WHAT YOU WILL DO »
**1.** In the passage on acne, write out everything from "Acne can be" down to "leading to acne.".
**2.** According to the passage on acne, what does the glycemic index measure?

Who gets acne?
Most people get acne at some stage in their lives, from ages as young as 8 upwards. If you have had “spot”, “pimples” or “zits”, it is likely that you have had acne. It is extremely common in teenage years due to the effets of hormones on the skin and oftens settles in the late teens or early 20’s. Unfortunately for some people it can persist for many years beyond this and up to 15% of women and up to 5% of men continue to suffer from active acne.
What causes acne?
Acne is a chronic inflammatory skin condition that involves the pilosebaceous unit in the skin (each pilosebaceous unit contains a hair follicle and oil-producing glands). There are many causes of acne such as hormonal (e.g. in puberty, polycystic ovarian syndrome, excessive stress and depression), genetic, environmenal.
Skin types and conditions tend to run in families so if a close family member has or had acne, you are more likely to get it.
As discussed above, acne is more common in the teenage years, probably due to an increase in circulating levels of testosterone.
In certain conditions such as Polycystic Ovarian Syndrome, there are higher levels of insulin and testosterone, with insulin resistance, which are all thought to play a role in acne.
Chronic stress and depression can lead to excess steroid levels being produced by the adrenal glands which may also play a role in acne.
Acne can be more troublesome at times of high humidity. Certain cosmetic and topical products can increase the risk of acne; watch out in particular for products that contain lanolin, petrolatum, vegetable oils, butyl stearate, oleic acid and lauryl alcohol.
These can all block pores leading to a build up of sebum leading to acne.
It can be difficult to study the direct link between diet and acne but several food groups are thought to contribute to acne. Foods with a high glycemic index can contribute to acne.
The glycemic index is a measure of the effect foods have on our blood sugar levels. Foods with a high glycemic index, such as white bread and baked goods, raise our blood sugar and insulin levels more than low glycemic index foods.
The raised insulin in turn raises testosterone, natural steroid and growth factor levels, which affect sebum production in the skin and increase the risk of acne.
Although cow’s milk has a low glycemic index, it contains hormones such as testosterone, oestrogen, progesterone and natural steroids which affect sebum production and skin cell turnover. Milk also contains amino acids such as arginine and leucine that produce insulin when combined with carbohydrates.
Therefore sometimes people may notice an improvement in acne when they reduce cow’s milk in their diets.
What problems can acne cause?
Acne can lead to significant social and psychological effects, particularly during adolescence and teenage years when there is peer pressure to fit in and physical appearance is important. It can lead to severe scarring which can be defiguring and cause lifelong psychological problems. Inflammation can also lead to hyperpigmentation or hypopigmentation problems.
How can acne be treated?
Regular exercise, drinking plenty of water and eating low GI foods and reduced dairy products may all help acne. Good skincare is essential to unblock pores and reduce inflammation in the skin.
We recommend the Ultraceuticals range which have a product line specifically for acne. Their Ultra Clear range contains important ingredients that help clear congestion in the skin, fight inflammation, control oxidation and reduce irritation.
At Rewind Skin & Laser, we also offer a range of in-clinic facial treatments and peels that are fantastic for treating and controlling acne. When acne is severe, oral prescription medication may be needed such as tetracycline antibiotics or isotretinoin.

MATERIAL SHOWN »
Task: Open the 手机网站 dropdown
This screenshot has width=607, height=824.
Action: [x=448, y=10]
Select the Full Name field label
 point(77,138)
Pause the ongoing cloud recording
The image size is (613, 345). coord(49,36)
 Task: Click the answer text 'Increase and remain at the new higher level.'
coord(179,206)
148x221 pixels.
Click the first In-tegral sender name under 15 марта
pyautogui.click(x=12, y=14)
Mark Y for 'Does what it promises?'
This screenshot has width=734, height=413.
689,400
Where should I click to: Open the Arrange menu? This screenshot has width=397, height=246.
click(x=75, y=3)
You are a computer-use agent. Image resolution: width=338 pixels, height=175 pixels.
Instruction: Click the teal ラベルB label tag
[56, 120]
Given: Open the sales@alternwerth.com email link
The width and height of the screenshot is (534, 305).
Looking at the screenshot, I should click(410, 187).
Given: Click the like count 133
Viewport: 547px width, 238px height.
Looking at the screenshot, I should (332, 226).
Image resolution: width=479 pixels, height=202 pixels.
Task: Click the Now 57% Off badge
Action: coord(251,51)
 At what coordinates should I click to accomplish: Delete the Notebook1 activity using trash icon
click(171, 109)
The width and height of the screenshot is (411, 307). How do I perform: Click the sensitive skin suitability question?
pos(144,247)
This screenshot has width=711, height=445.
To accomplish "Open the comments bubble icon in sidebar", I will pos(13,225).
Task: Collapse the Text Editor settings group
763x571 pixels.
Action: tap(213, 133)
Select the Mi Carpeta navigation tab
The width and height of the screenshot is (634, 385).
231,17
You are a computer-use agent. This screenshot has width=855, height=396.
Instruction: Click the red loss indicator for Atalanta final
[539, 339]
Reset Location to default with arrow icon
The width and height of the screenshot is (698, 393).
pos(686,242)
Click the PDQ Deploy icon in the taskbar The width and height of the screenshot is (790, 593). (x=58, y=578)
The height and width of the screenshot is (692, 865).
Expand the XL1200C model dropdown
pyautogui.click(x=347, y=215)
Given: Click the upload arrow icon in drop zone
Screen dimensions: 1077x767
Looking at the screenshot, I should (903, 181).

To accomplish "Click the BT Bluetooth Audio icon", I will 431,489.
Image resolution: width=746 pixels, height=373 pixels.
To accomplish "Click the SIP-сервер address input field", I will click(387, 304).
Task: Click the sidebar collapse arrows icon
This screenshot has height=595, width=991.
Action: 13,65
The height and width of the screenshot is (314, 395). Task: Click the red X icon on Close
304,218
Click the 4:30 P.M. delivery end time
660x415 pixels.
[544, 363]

ANSWERS PROVIDED »
**1.**
Acne can be more troublesome at times of high humidity. Certain cosmetic and topical products can increase the risk of acne; watch out in particular for products that contain lanolin, petrolatum, vegetable oils, butyl stearate, oleic acid and lauryl alcohol.
These can all block pores leading to a build up of sebum leading to acne.

**2.** The glycemic index measures the effect foods have on our blood sugar levels.